# [What needs to be done]
Reproduce the passage of the column about the Class of 1963 reunion that begins at the words "The Class of" and stops after "Farmers of America.", switching "cocktail parties" to "dinner parties".

# [Text to read]
* start *

Reunions continue conversations and might start others
By Curtis Seltzer

BLUE GRASS, Va.—Life may be like high school, but, thankfully, reunions are designed to be better, and usually are.

The Class of 1963 turned 65 in 2010, and my Peabody High School classmates are gathering in Pittsburgh 47 years later.

Many of us ended up as fairly predictable extensions of our talents, taste for work and upbringing. But we had a few surprises—some good, some not.

I’m one of the few -- maybe, the only one -- who washed up in the American outback. I think I was drawn to the foot of Snowy Mountain by the absence of cocktail parties, at which I’m truly bad. My chit is dreadful, and my chat is worse.

I wasn’t born to the manure spreader, though impartial observers disagree on this point. Pittsburgh’s East End was not a seedbed for Future Farmers of America.

The closest I got to a cow during high school was the dreary Eat’n Park on Washington Boulevard where I once threw a Big Boy double burger at a girl who is now a high-ranking career public servant in Connecticut. It took a long time after I got home to clean that mayonnaise-based special sauce off the seat of my mother’s ’55 Chevy.

Boys in high school are creatures of testosterone combined with an immature prefrontal cortex, the part of our brain that exercises control over impulses and weighs consequences. In males, the prefrontal cortex shapes up in our mid-20s. Testosterone was our gas pedal while the prefrontal cortex was an unreliable handbrake. This, I hope, explains my Big Boy episode, among many others.

About 10 percent of my class has died…and they’re not likely to attend. We’ll put them on our shoulders as 17-year-olds.

We lost one in Vietnam, 21. Another -- who lived a block away -- came home disabled. And a short, quiet guy was killed in a drug raid, going through a door as a DEA agent. We’ve lost our scariest guy and the one who went through Yale in three years.

* end *

# [Given data]
* start *

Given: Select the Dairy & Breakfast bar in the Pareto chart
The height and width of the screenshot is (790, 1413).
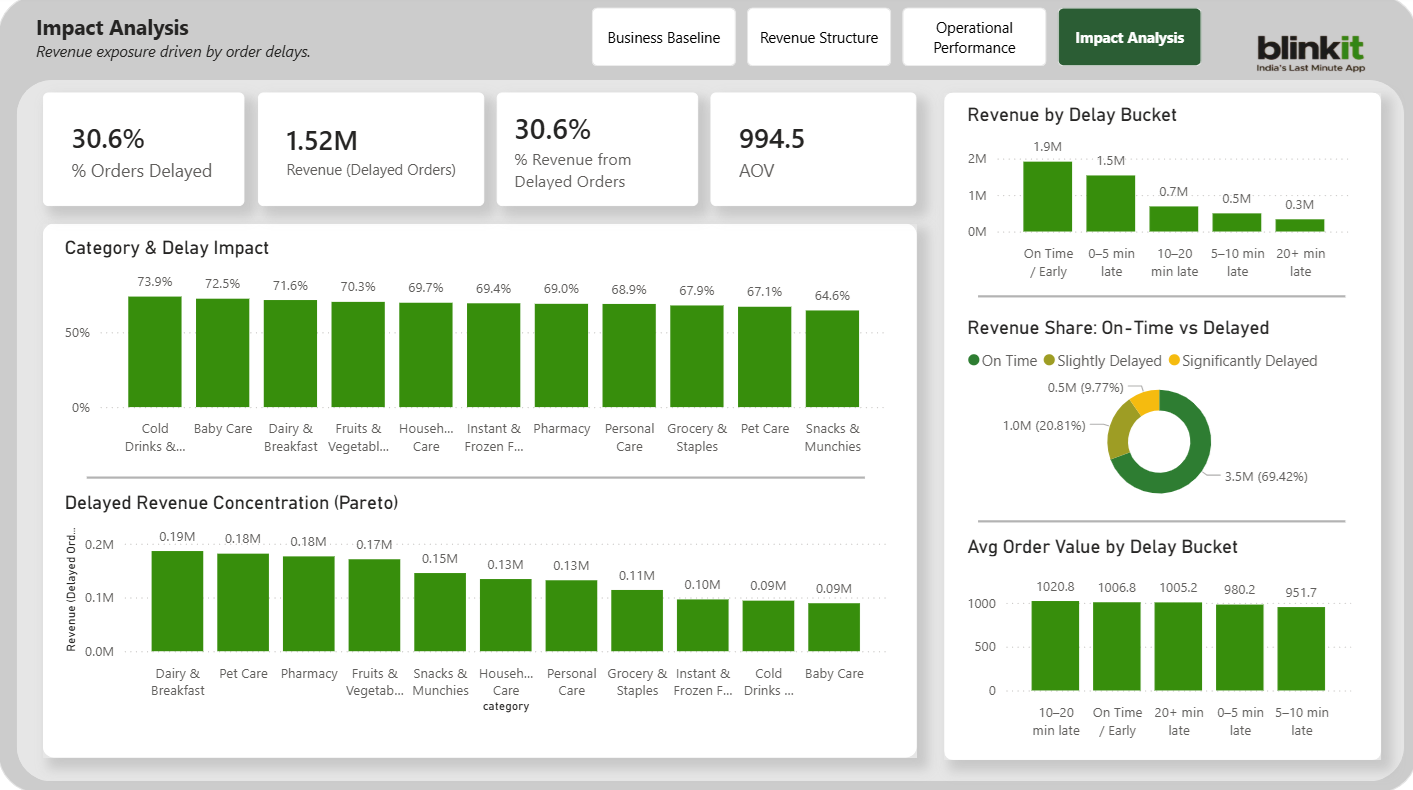Looking at the screenshot, I should click(x=177, y=600).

* end *

# [Full output]
The Class of 1963 turned 65 in 2010, and my Peabody High School classmates are gathering in Pittsburgh 47 years later.

Many of us ended up as fairly predictable extensions of our talents, taste for work and upbringing. But we had a few surprises—some good, some not.

I’m one of the few -- maybe, the only one -- who washed up in the American outback. I think I was drawn to the foot of Snowy Mountain by the absence of dinner parties, at which I’m truly bad. My chit is dreadful, and my chat is worse.

I wasn’t born to the manure spreader, though impartial observers disagree on this point. Pittsburgh’s East End was not a seedbed for Future Farmers of America.